▶ [TASK DESCRIPTION]:
Copy out the lines beginning at the one with "[Síguenos Youtube] (118, 113)" and ending at the last line of the data, both included; pictures stay out.

*** THE DATA Section Begins ***

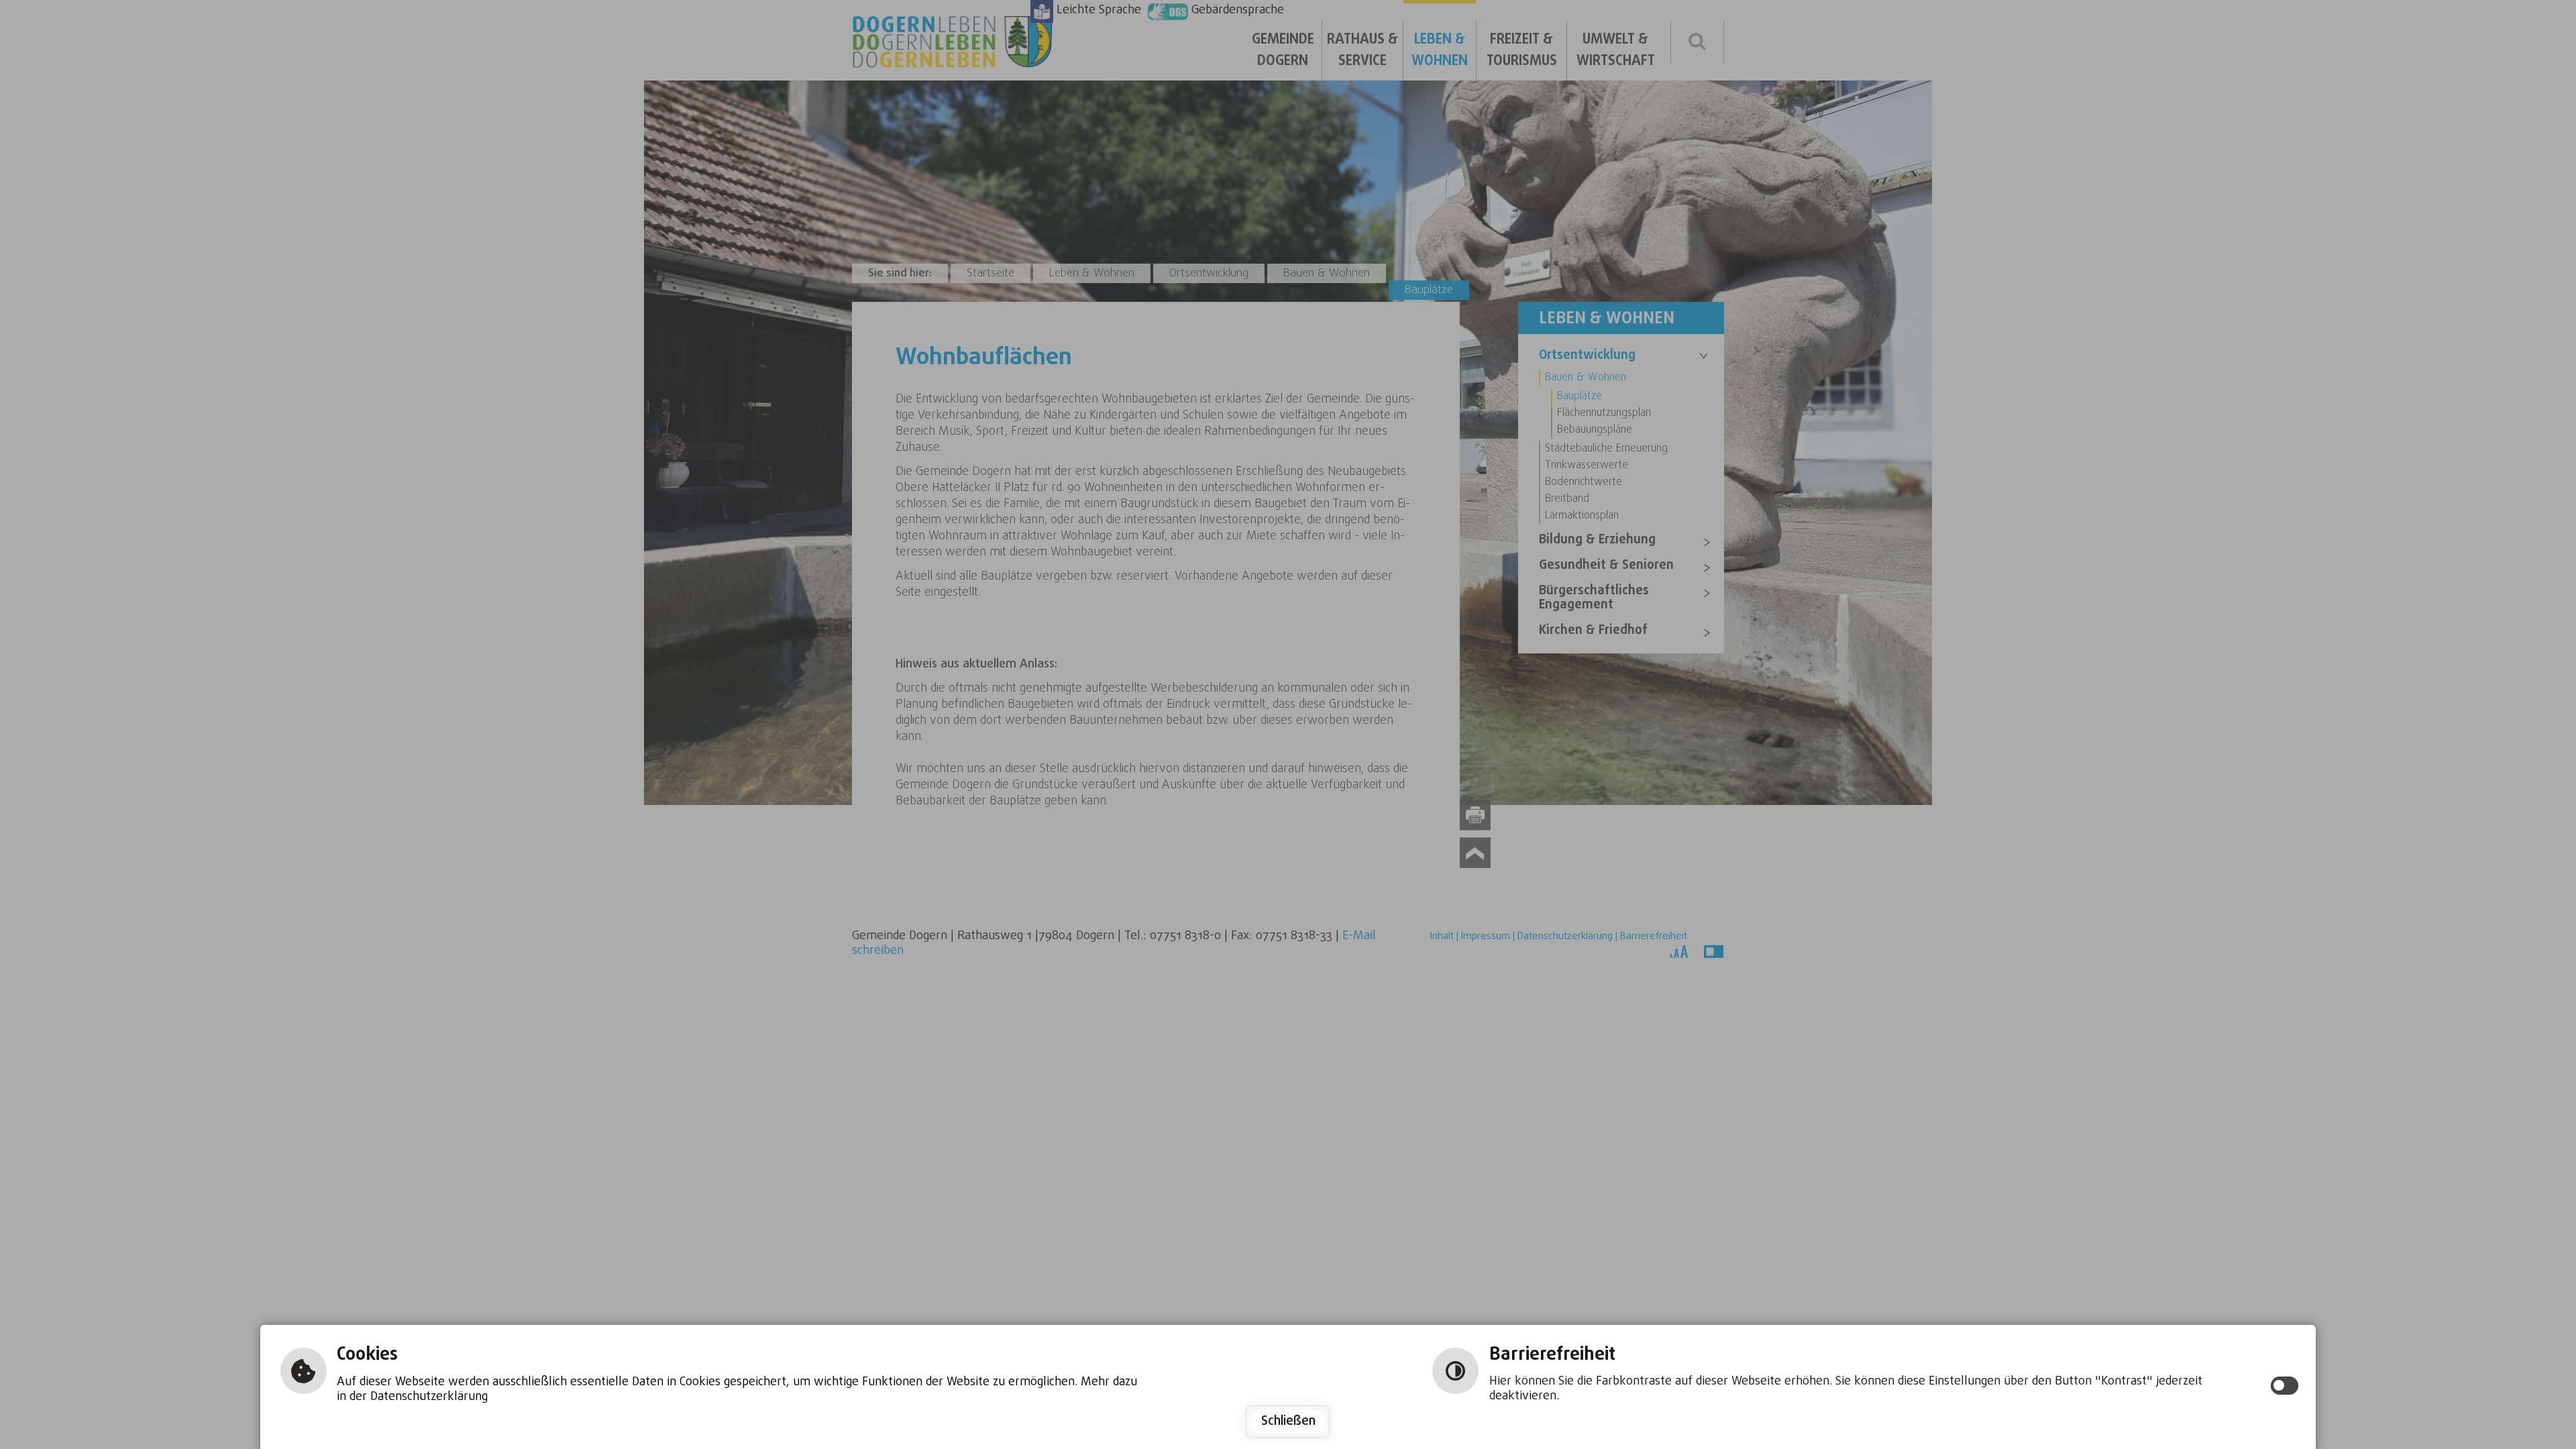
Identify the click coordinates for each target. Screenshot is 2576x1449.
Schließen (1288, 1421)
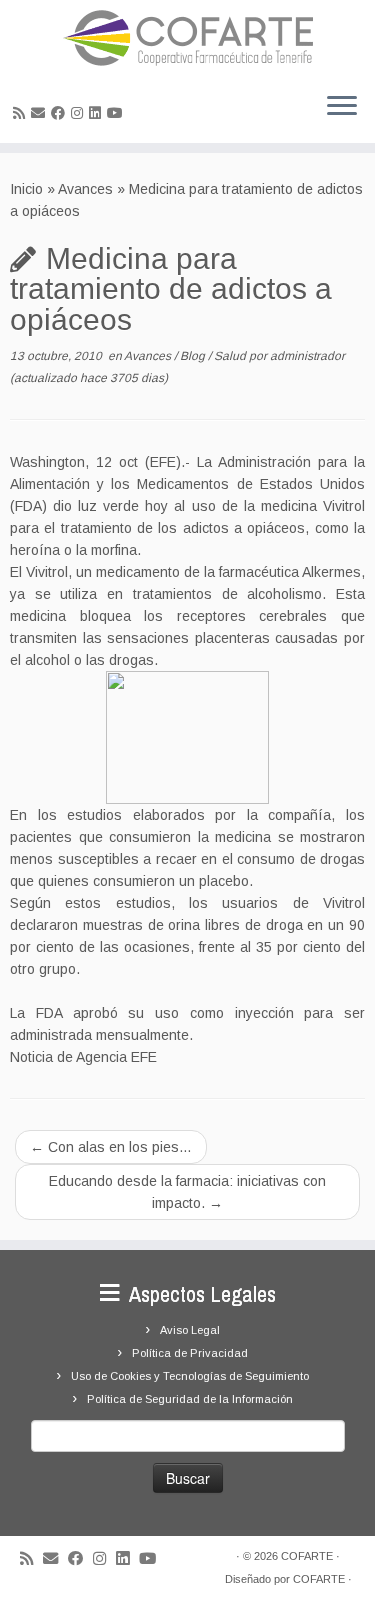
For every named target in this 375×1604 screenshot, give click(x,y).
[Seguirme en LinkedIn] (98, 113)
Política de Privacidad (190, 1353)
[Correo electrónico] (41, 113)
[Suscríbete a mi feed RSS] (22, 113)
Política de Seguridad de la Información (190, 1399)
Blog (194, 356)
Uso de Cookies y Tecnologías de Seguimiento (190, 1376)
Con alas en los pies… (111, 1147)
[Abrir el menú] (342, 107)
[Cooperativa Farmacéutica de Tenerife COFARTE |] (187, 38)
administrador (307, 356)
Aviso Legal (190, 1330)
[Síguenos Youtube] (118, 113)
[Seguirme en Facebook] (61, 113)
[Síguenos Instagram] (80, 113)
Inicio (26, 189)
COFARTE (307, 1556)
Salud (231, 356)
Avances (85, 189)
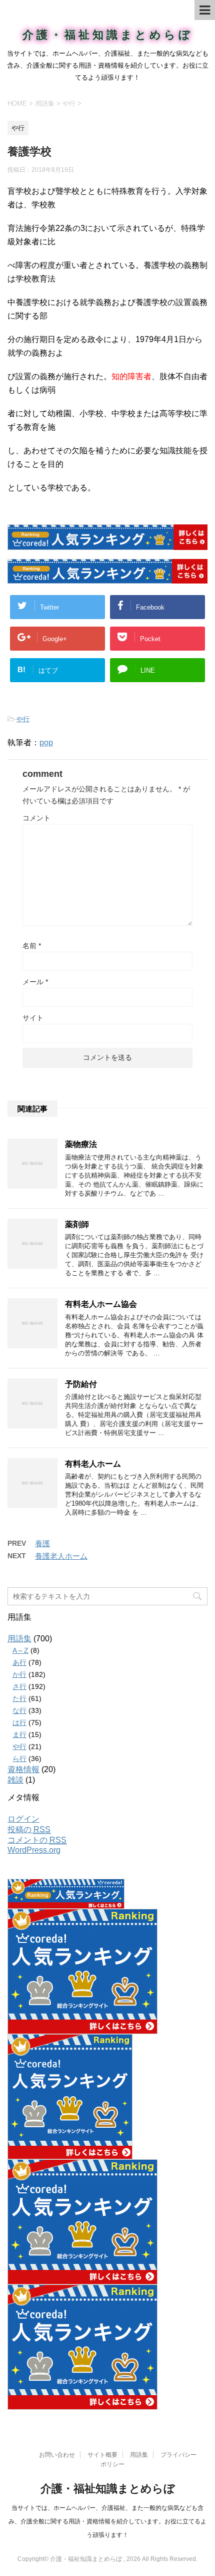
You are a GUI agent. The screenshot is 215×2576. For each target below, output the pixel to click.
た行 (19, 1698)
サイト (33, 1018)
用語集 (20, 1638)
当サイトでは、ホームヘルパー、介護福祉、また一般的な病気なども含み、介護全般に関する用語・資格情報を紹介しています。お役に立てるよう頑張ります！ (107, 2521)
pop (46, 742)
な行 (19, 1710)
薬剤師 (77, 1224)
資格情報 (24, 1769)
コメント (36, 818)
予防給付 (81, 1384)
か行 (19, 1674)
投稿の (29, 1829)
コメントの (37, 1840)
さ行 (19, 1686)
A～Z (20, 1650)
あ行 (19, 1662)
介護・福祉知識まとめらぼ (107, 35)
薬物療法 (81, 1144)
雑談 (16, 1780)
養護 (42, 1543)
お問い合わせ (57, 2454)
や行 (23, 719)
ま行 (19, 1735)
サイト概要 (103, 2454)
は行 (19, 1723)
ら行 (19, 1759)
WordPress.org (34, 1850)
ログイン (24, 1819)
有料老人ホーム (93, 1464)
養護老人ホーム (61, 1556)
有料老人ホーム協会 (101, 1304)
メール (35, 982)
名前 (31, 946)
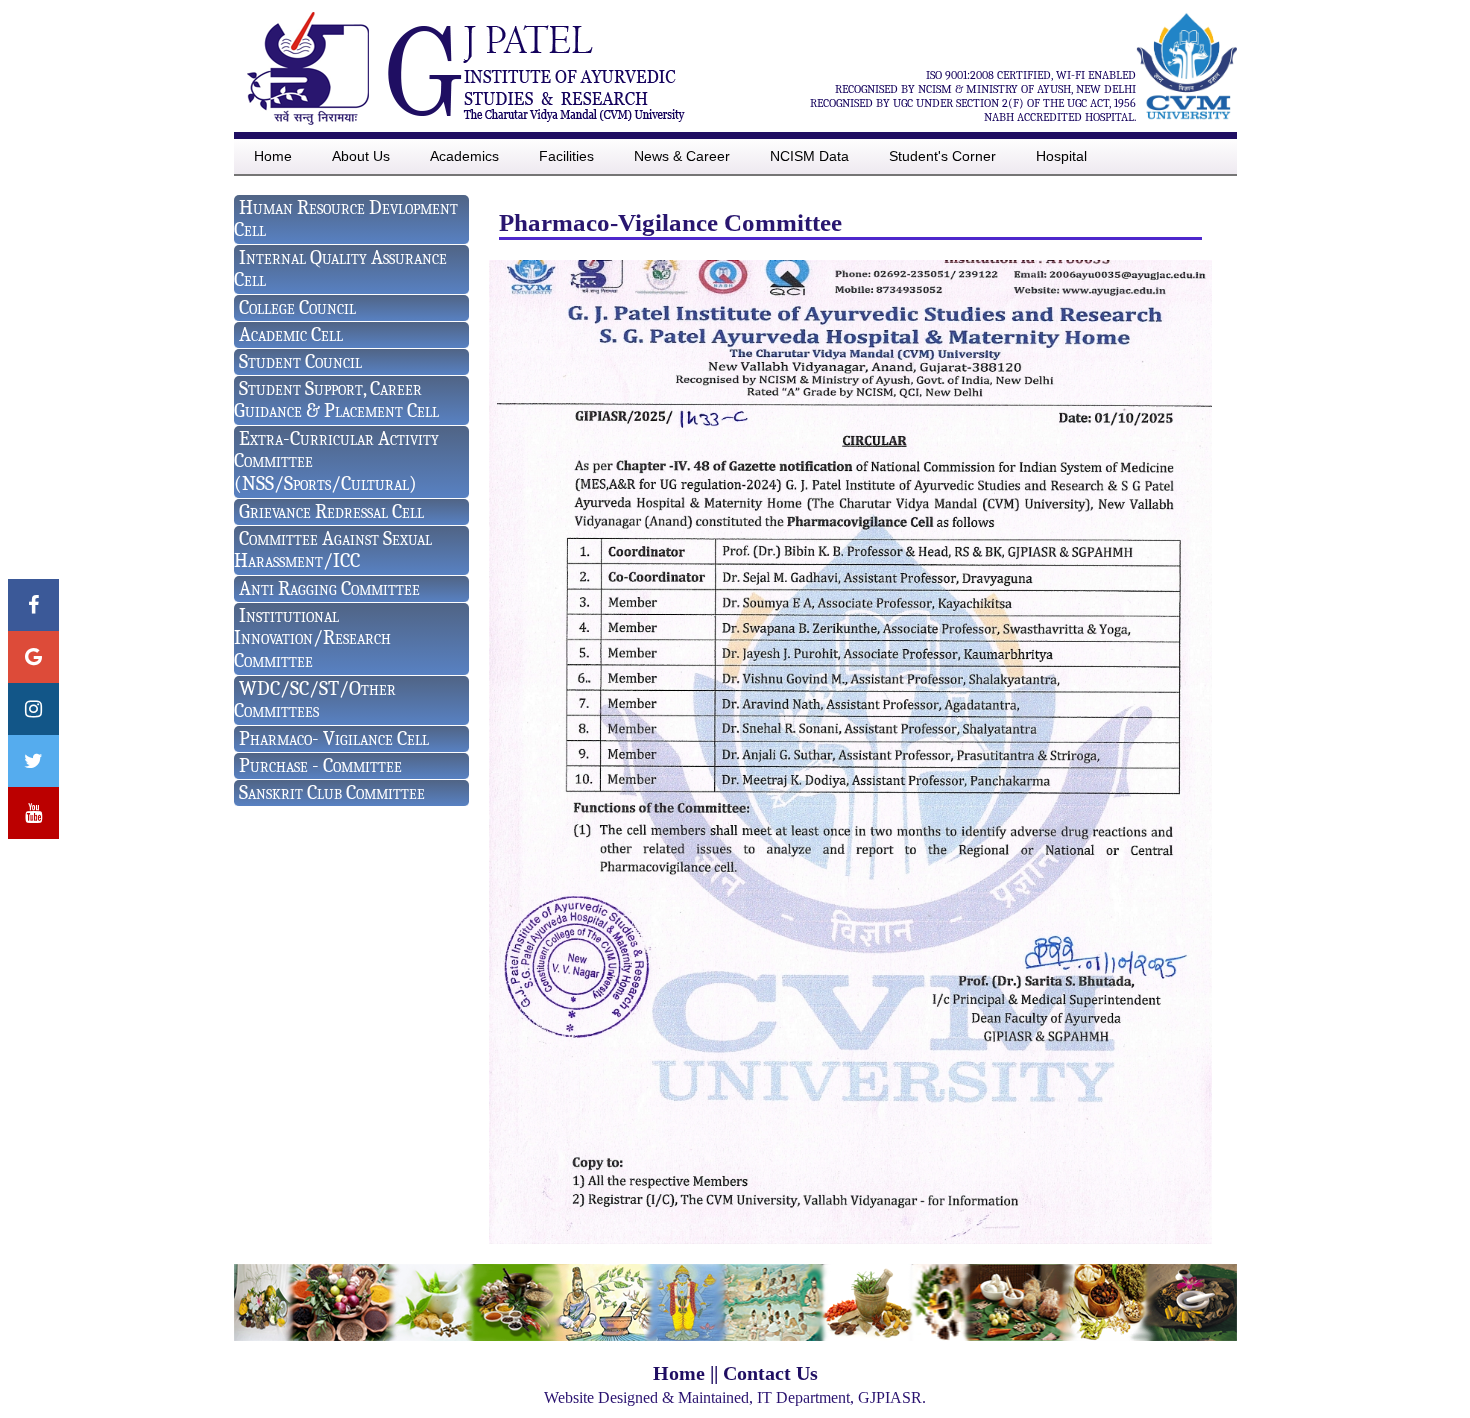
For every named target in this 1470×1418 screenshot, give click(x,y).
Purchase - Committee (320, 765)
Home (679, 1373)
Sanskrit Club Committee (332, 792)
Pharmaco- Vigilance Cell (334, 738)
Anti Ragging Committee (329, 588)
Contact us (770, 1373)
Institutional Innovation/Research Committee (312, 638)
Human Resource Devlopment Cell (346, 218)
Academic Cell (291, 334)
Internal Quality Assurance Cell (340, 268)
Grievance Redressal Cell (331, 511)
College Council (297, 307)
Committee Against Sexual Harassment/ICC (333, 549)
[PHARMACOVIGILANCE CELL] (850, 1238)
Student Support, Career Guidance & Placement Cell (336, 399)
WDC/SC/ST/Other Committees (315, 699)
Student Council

*** THE DATA Section Ends ***

▶ [EXERCISE ANSWER]:
[Síguenos Youtube] (118, 113)
[Seguirme en Facebook] (61, 113)
[Síguenos Instagram] (80, 113)
Inicio (26, 189)
COFARTE (307, 1556)
Salud (231, 356)
Avances (85, 189)
You are a GUI agent. The screenshot is 215×2576. For each target below, output the pixel to click.
た行 (19, 1698)
サイト (33, 1018)
用語集 (20, 1638)
当サイトでは、ホームヘルパー、介護福祉、また一般的な病気なども含み、介護全般に関する用語・資格情報を紹介しています。お役に立てるよう頑張ります！ (107, 2521)
pop (46, 742)
な行 (19, 1710)
薬剤師 (77, 1224)
資格情報 (24, 1769)
コメント (36, 818)
予防給付 (81, 1384)
か行 (19, 1674)
投稿の (29, 1829)
コメントの (37, 1840)
さ行 (19, 1686)
A～Z (20, 1650)
あ行 (19, 1662)
介護・福祉知識まとめらぼ (107, 35)
薬物療法 (81, 1144)
雑談 (16, 1780)
養護 (42, 1543)
お問い合わせ (57, 2454)
や行 (23, 719)
ま行 (19, 1735)
サイト概要 (103, 2454)
は行 (19, 1723)
ら行 (19, 1759)
WordPress.org (34, 1850)
ログイン (24, 1819)
有料老人ホーム (93, 1464)
養護老人ホーム (61, 1556)
有料老人ホーム協会 (101, 1304)
メール (35, 982)
名前 (31, 946)
For every named target in this 1470×1418 screenshot, give click(x,y).
Purchase - Committee (320, 765)
Home (679, 1373)
Sanskrit Club Committee (332, 792)
Pharmaco- Vigilance Cell (334, 738)
Anti Ragging Committee (329, 588)
Contact us (770, 1373)
Institutional Innovation/Research Committee (312, 638)
Human Resource Devlopment Cell (346, 218)
Academic Cell (291, 334)
Internal Quality Assurance Cell (340, 268)
Grievance Redressal Cell (331, 511)
College Council (297, 307)
Committee Against Sexual Harassment/ICC (333, 549)
[PHARMACOVIGILANCE CELL] (850, 1238)
Student Support, Career Guidance & Placement Cell (336, 399)
WDC/SC/ST/Other Committees (315, 699)
Student Council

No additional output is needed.